Le trajet de l’au-delà se passa sans aucune autre parole.
Une nuit sombre. Je ne vois que des lanternes au loin, rien d’autre. Mais j’entends des pleurs. Pas un mais une dizaine de pleurs différents. Je presse le pas. Mais est-ce que je marche réellement ? Je ne sais. Je regarde alors autour de moi. Et qu’aperçois-je ? Des tombes. Je suis dans un cimetière entouré de nombreux défunts.. Quel endroit chaleureux et serein ! Je m’avance vers le petit cercle formé par quelques âmes peinées. Elles souffrent toutes aujourd’hui. Aucunes ne voient de profil dans la mort de la vielle femme. Je regarde de plus près le corps. C’est une très vieille dame. Apparemment morte de chagrin depuis la disparition de son fils unique. Je me souviens lors de lui. Un jeune homme admirable, décédé pour s’être sacrifié dans une mine. Un héros si je peux dire. Quatre vies furent sauvées grâce à son acte de bravoure. La vieille femme pleure encore. Elle me voit la toucher et comprend que je l’emmène à son tour :
« Merci.
- Je ne fais que ma tâche.
- Oui mais d’une certaine manière grâce à vous je vais revivre près de mon seul enfant.
- J’en suis fort aise.
- Cela vous en fait combien pour aujourd’hui ?
- Quoi donc ?
- D’âme.
- Trois.
- Tous de mon âge ?
- Non madame. Une enfant d’à peine dix ans.
- Au mon dieu. Vous n’êtes donc pas humain ?
- Je l’ai été, il y a de cela fort longtemps. Mais cette une époque dont je ne me souviens plus.
- Et je suppose que vous ne ressentez plus rien ?
- Quelque fois.
- Merci. »
Je m’étonne soudain de sa gratitude : qu’ais-je donc fait pour cela ? Je viens chercher son âme et c’est tout. Je suis la Mort, la grande faucheuse. Celle qui vous ôte la vie. Est-ce un remerciement d’avoir répondu à ses questions ? Ou bien parce qu’à son tour elle rejoindra ses proches disparus ?
Toc Toc Toc.
Il est tard, très tard. Le jour pointera bientôt le bout de sa lumière. Il me faut aller plus vite et surtout ne plus perdre de temps en bavardages inutiles. L’âme suivante se trouve dans une belle et grande demeure. Un riche pour sur. Je me glisse comme à mon habitude et fais connaissance avec l’esprit. C’est un homme narcissique vu les nombreux miroirs sertis de pierres précieuses qui ornent son habitat. Il est allongé dans un grand lit à baldaquin et hurle de tout son être qu’il est plus fort que moi. Mais rien ne peut détruire ce qui n’existe plus. Je reste à ses côtés un moment désireuse d’écouter ce qu’il invective à mon sujet :
« Tu te crois assez forte pour m’emmener ? Tu rêves ! Je suis riche et beau !! Je ne peux pas mourir maintenant ! Je te vaincrais par mon courage et ma ténacité. Tu repartiras bredouille! Je le jure ! »

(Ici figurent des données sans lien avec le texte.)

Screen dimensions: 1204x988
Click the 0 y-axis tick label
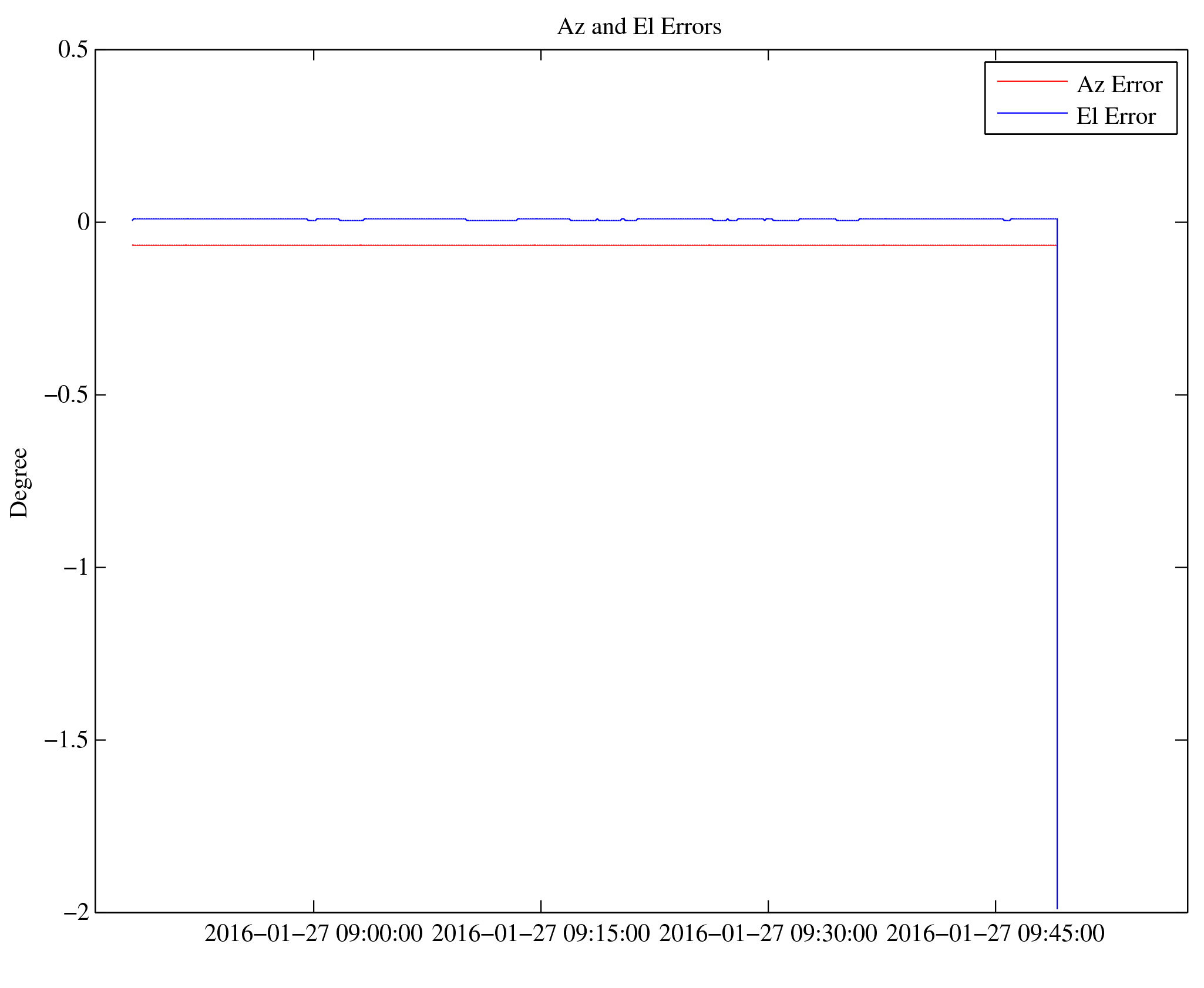[x=83, y=222]
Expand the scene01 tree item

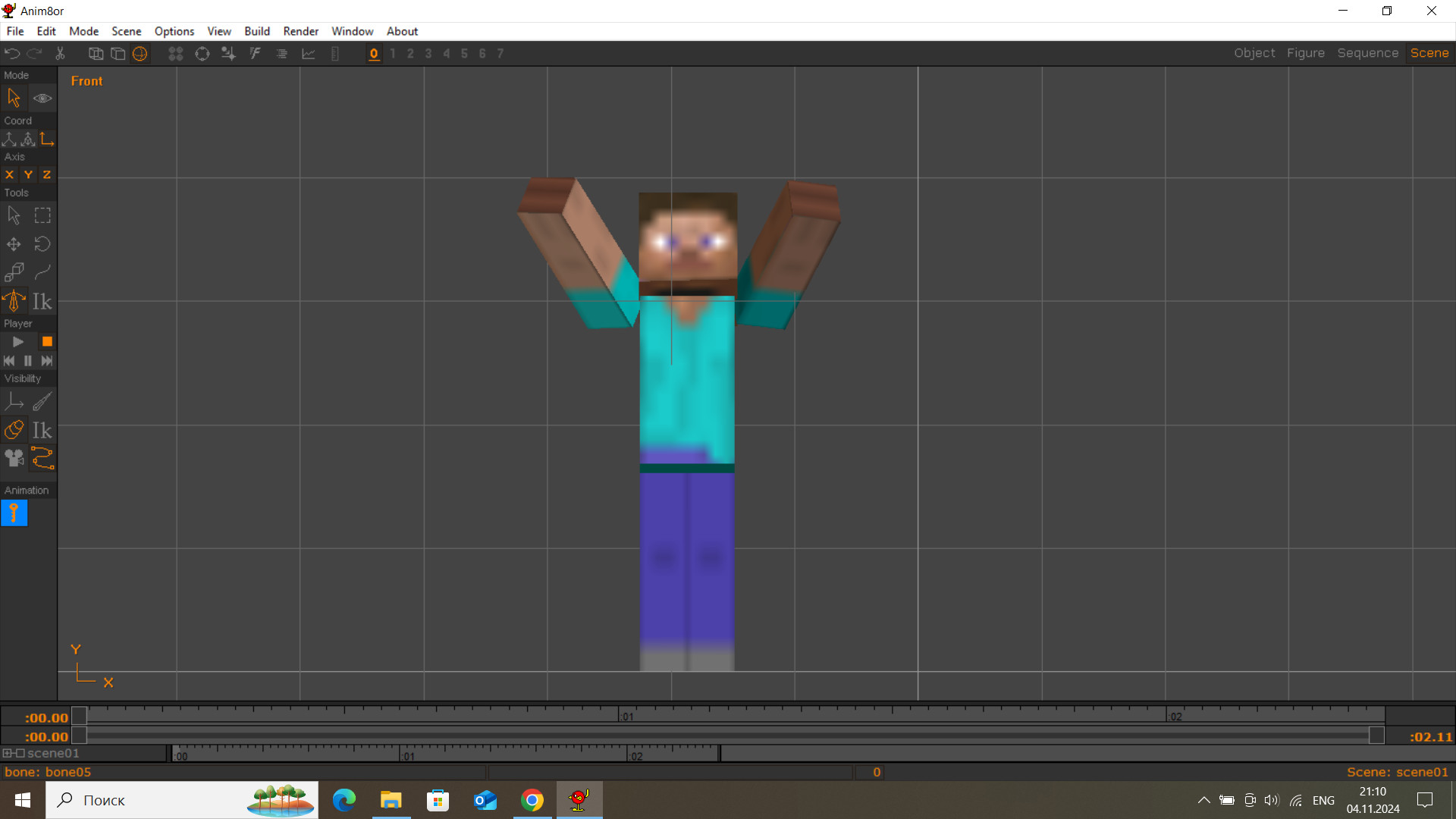coord(7,753)
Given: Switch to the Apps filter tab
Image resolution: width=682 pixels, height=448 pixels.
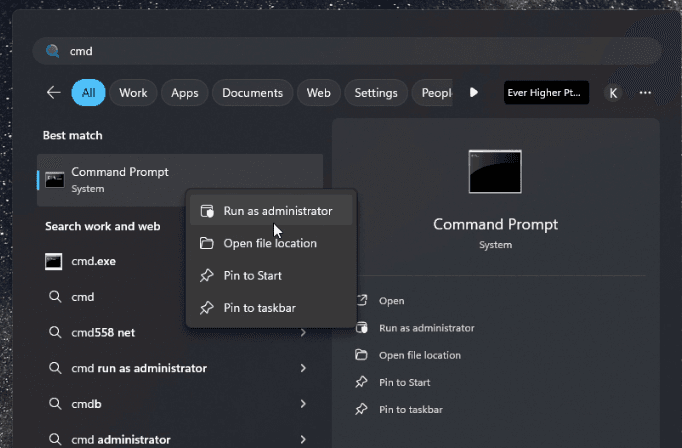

Je me mets à rire aux éclats. Du moins j’eus l’impression de rire. Comme pour les autres, je plonge ma main osseuse dans son cœur. Son âme est des plus sombres. Je tente de refermer son âme dans mon poing mais j’échoue. J’essaye maintes et maintes fois mais chaque fois elle m’échappe. Que se passe t-il ? C’est la première fois que cela se produit. Me suis-je trompée sur son heure ? Non c’est impossible. Je suis la Mort. Soudain il se fige et m’observe. Son regard me poursuit dans la pièce. Je heurte sans le vouloir un homme d’âge mûr. Ce dernier se retourne inquiet. Mais ne découvrant personne, il repose ses yeux mesquins sur le souffrant. Je m’empresse de lui prendre son âme avant qu’il ne hurle à tous ce à quoi je ressemble. Je ne sais pas ce qui se passe mais le jeune homme ne résiste plus. Une fois que son esprit est en ma possession je l’entends murmurer :
« Je savais que c’était mon heure. Certains comme moi sont doués pour prédire l’avenir. Et je le suis. Dès mon plus jeune âge j’ai su ce à quoi vous ressembliez. Vous êtes belle mais je veux vous vaincre. Acceptez-vous un duel contre moi ?
- Non.
- Pourquoi ?
- Je n’ai pas le temps de jouer. D’autres personnes souffrent et attendent que je les sorte de leur douleur.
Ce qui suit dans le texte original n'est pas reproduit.